Yes of course that’s all verified and taken into account during code initialization
From: Vitalii Tymchyshyn [mailto:vit@xxxxxx]
Sent: Wednesday, February 22, 2017 8:14 PM
To: John Gorman; pgsql-performance@xxxxxxxxxxxxxx
Subject: Re: [PERFORM] Correct use of cursors for very large result sets in Postgres
For JDBC there are certain prerequisites for setFetchSize to work, e.g. using forward only result sets and transactions.
My experience with cursors in PostgreSQL with Java has been to stay away from them. We support
2 databases with our product, PostgreSQL (default) and SQL Server. While re-encrypting data in a database the application used cursors with a fetch size of 1000.
Worked perfectly on SQL Server and on PostgreSQL until we got to a PostgreSQL table with
more than 11 million rows. After spending weeks trying to figure out what was happening, I realized that when it gets to a table with more than 10 million rows for some reason, the cursor functionality just silently stopped working and it was reading the entire
table. I asked another very senior architect to look at it and he came to the same conclusion. Because of limited time, I ended up working around it using limit/offset.

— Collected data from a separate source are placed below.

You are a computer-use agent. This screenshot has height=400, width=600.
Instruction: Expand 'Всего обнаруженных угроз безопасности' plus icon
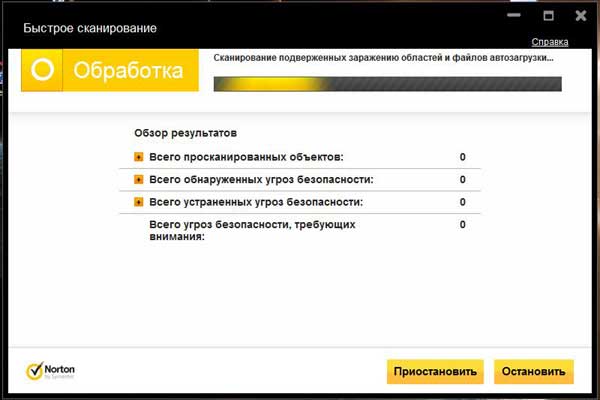(139, 180)
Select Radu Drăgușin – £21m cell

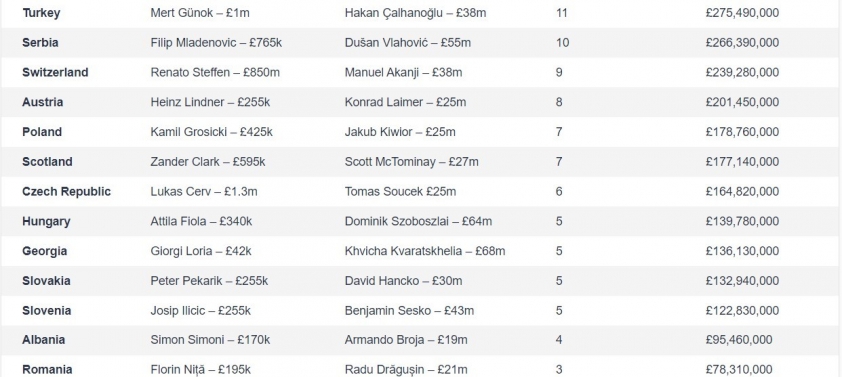pyautogui.click(x=406, y=369)
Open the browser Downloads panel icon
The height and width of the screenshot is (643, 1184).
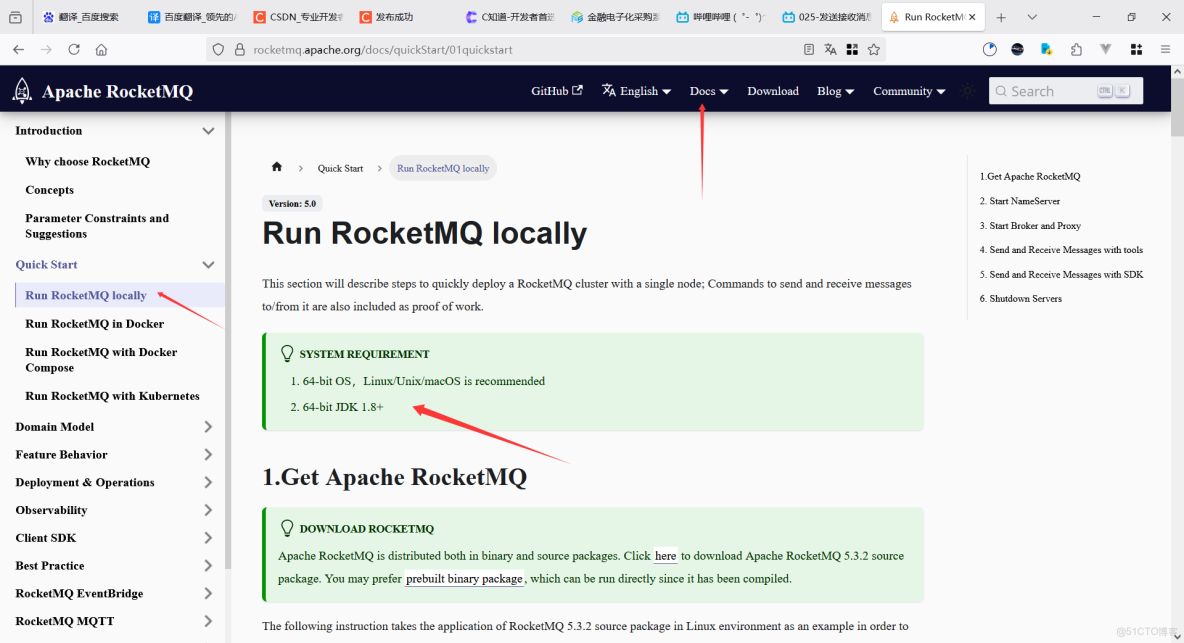coord(1046,48)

Again we are using Java, so the problem could just be in the PostgreSQL JDBC driver. Also
we were on 9.1 at the time.
Regards
John
From:
pgsql-performance-owner@xxxxxxxxxxxxxx [mailto:pgsql-performance-owner@xxxxxxxxxxxxxx]
On Behalf Of Mike Beaton
Sent: Tuesday, February 21, 2017 6:49 AM
To:
pgsql-performance@xxxxxxxxxxxxxx
Subject: Re: [PERFORM] Correct use of cursors for very large result sets in Postgres
Thanks, Tom.
Wouldn't this mean that cursors are noticeably non-optimal even for normal data sizes, since the entire data to be streamed from the table is always duplicated into another buffer and then streamed?

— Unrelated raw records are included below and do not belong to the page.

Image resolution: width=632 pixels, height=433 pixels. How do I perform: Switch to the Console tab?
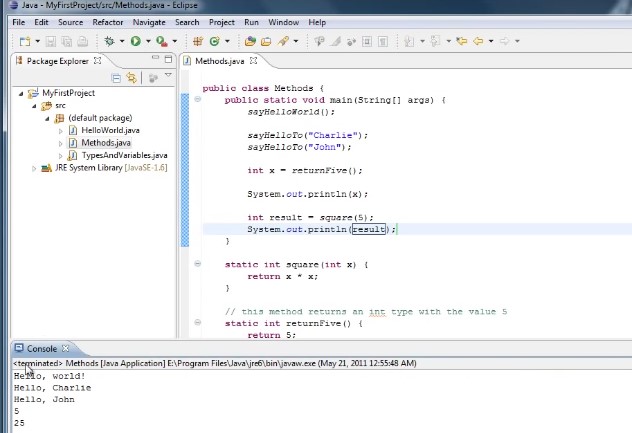point(41,348)
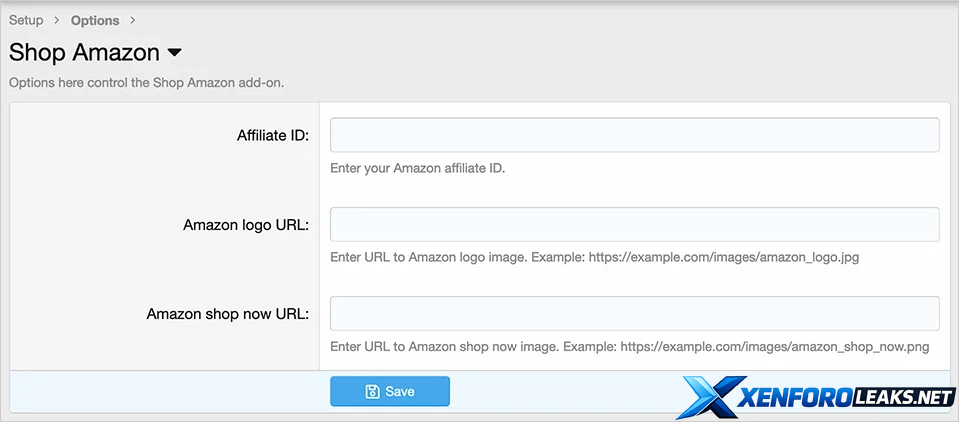Viewport: 959px width, 422px height.
Task: Go to the Setup breadcrumb
Action: click(26, 20)
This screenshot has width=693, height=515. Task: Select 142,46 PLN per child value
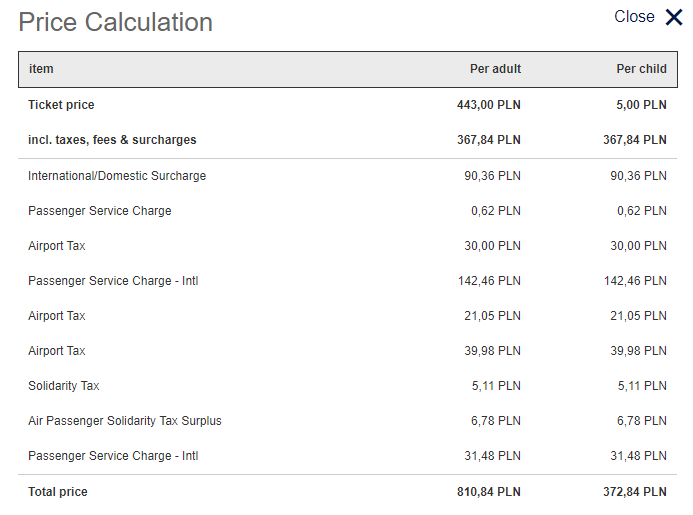coord(635,281)
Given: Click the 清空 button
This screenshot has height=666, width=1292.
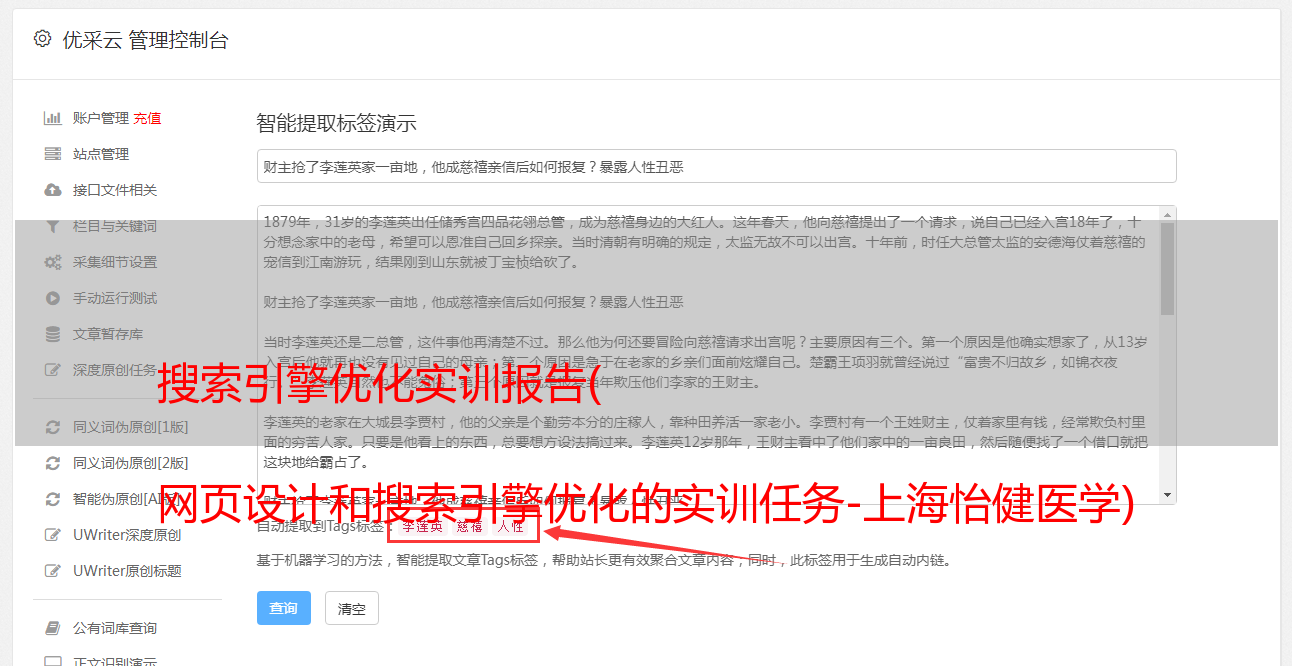Looking at the screenshot, I should (x=352, y=608).
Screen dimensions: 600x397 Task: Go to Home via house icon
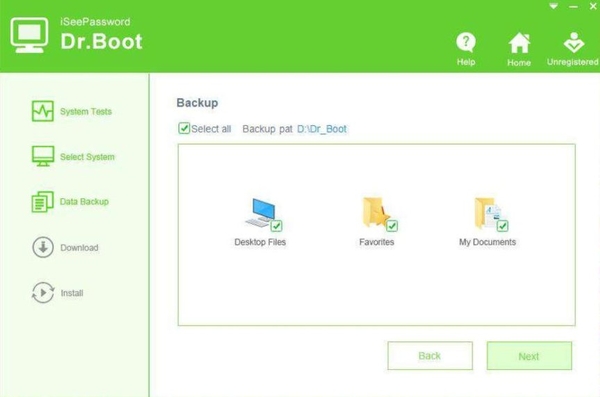[x=519, y=43]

> if you want the whole query result at once, why are you bothering with a cursor?
So following that advice, it's not unreasonable that I would actually have a cursor to a large dataset.
Then, I would ideally want to be able to fetch the data from that cursor without the entire data getting duplicated (even if
only a bit at a time instead of all at once, which seems to be the best case behaviour) as I go.
Additionally, I thought that if I had a streaming use-case (which I do), and a streaming data-access layer (which I do), then
since `SELECT * FROM large` is absolutely fine, end-to-end, in that situation, then by symmetry and the principle of least astonishment `FETCH ALL FROM cursor` might be fine too.
|